The problem with that is, banks really aren't subject to free market forces that would naturally eliminate insolvent and inefficient institutions. The result is more bad banking.

If we ever want to free ourselves from the yoke of czarist money-changers and free up capital to flow into and throughout the economy, we must subject all banks, and all financial institutions, to free market forces so the weak ones fail and the strong survive.

How do we that?

It's easy. We remove the rocks under which banks hide by making all banks' (including the U.S. Federal Reserve) books and records transparent with a one-month lag. While we're at it, why not legislate the same rule for all regulatory bodies? They are supposed to be protecting us, after all, so what's there to hide?

(Speaking of transparency, it wouldn't be a bad idea to stop members of Congress from trading stocks that are directly affected by pending legislation. More on that here.)

And, if that's not a palatable option for bankers used to being sheltered, we should give them the ultimate protection they demand and simply turn them into utilities, along with the transparency that comes with it.

Let me make this simple.

If banks get into trouble and have to borrow huge amounts from each other, or have to borrow from the Federal Reserve – either from its discount window, through swap lines, or through any of the other central bank liquidity provision programs currently available – we should know about it. I suggest a one-month lag before that information is released because that's all the time they should be given to fix themselves.

If the banks are so important to the economy that they have to be given massive liquidity and regulatory cover to right themselves when they are in danger of sinking, then the financial system is nothing more than the clever rhetoric of an ensconced oligopoly manifesting its power.

If we had "one-month transparency," and faltering institutions were clearly identifiable, their stockholders would jump ship, their debt holders would man lifeboats, and unless the institution could be saved from free market destruction by the free market intervention of risk-takers willing to saddle themselves with personal exposure, they would fail.

Look through the bankers' rhetoric that they need protection and cover from public scrutiny, and what do you see? You see inefficient institutions that leverage themselves for profit, get bailed out, merged, and recapitalized by an unsuspecting public that's been duped into believing bank CEOs, regulators, and the Fed that everything is fine — or will be with time.

Who cares if banks fail before they get too big to have to be bailed out, or too big to be systemically threatening? We all should care. They should be allowed to fail.

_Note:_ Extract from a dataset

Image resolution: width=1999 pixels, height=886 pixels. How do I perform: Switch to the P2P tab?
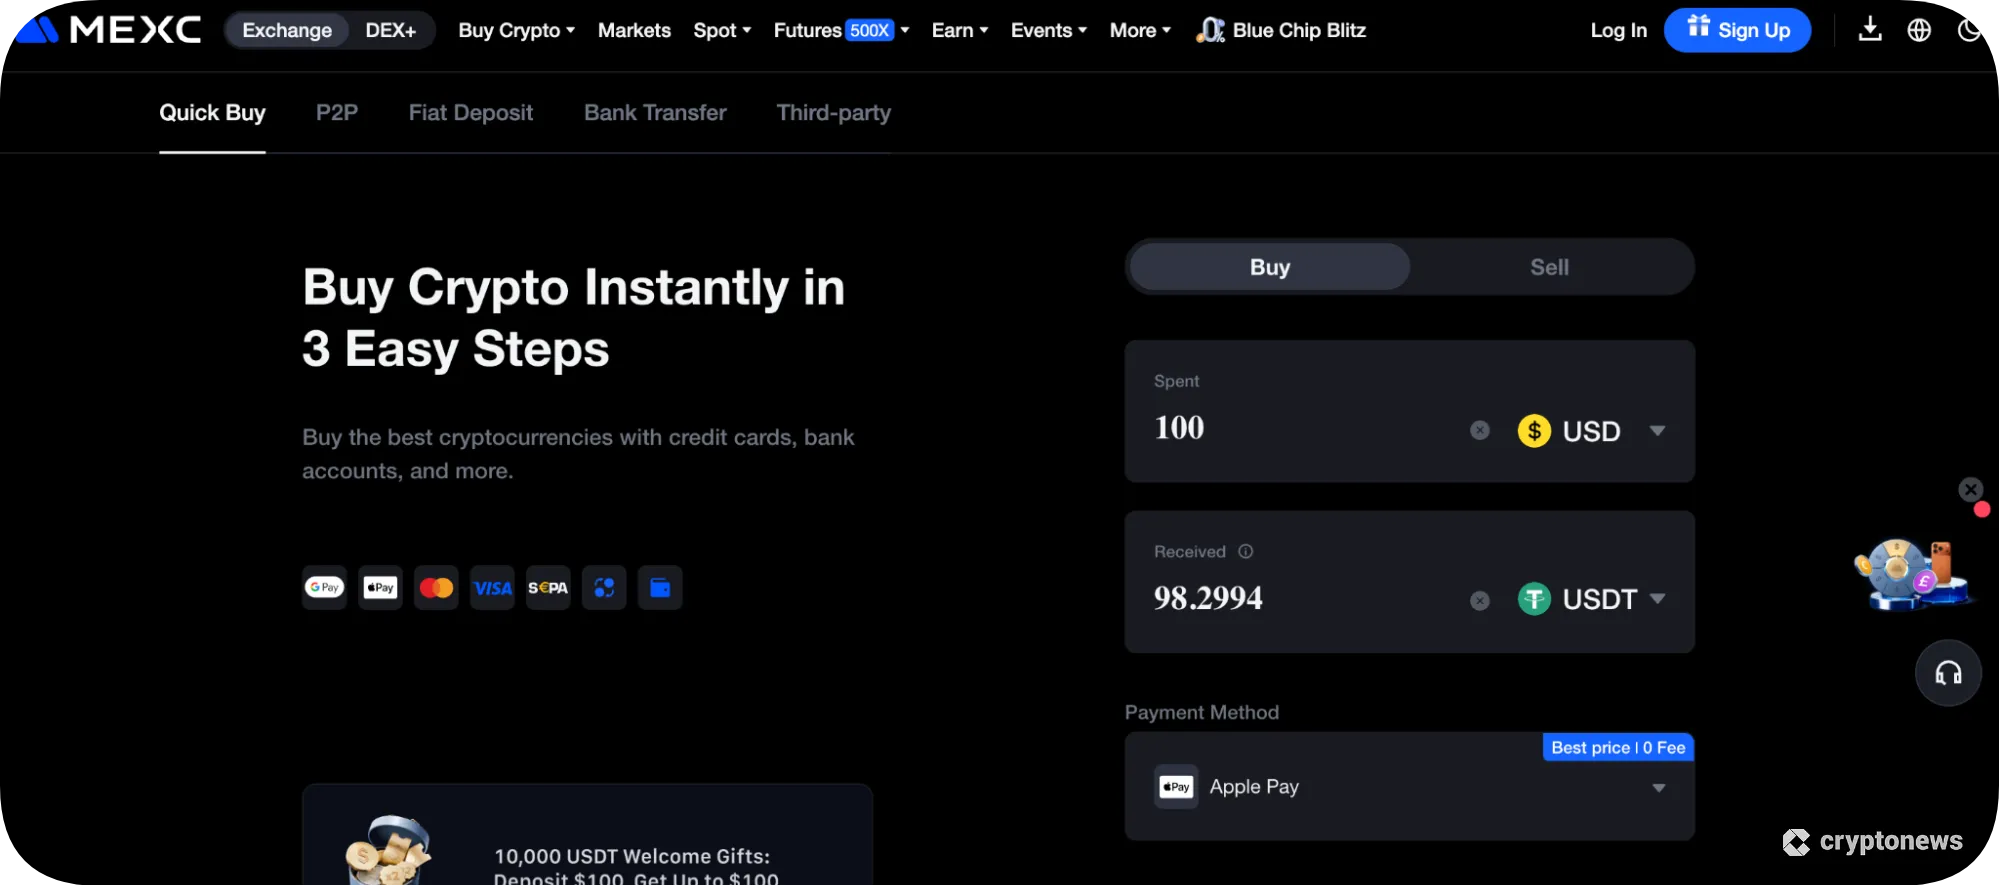click(x=336, y=113)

And the sooner the better.

If that's not a palatable solution for the industry, then why don't we treat banking like we do utilities? After all, that's what banks are. They are utilities – although their profits are not capped, nor is their leverage, nor is the disaster they can wreak on all of us.

Fixing America, and the world for that matter, isn't complex. It's just hard because banks control us, not the other way around.

The only way to get around the global banking cabal is to dismantle all the too-big-to-fail banks everywhere and let the world see what's on every bank's books. Let the world see how leveraged they are, how much they have to borrow to cover holes in their balance sheets and their capital reserves, and make all regulators findings, admonishments and help known to the public fairly immediately.

Transparency is next to godliness, even if you don't believe in God.

[Editor's Note: If you're fed up with the rampant corruption, double-dealing, and protection of Wall Street by Washington (at the expense of the taxpayers on America's Main Street), then you need to read Shah Gilani's Wall Street Insights & Indictments newsletter. As a retired hedge-fund manager, Gilani has firsthand knowledge of the strengths and weaknesses of our financial system. But unlike most insiders, he's not afraid to share that knowledge with the public. That's why his new newsletter has been such a hit. In fact, we've never seen such an overwhelming response to a free service. But don't take our word for it, click here to sign up and find out for yourself.]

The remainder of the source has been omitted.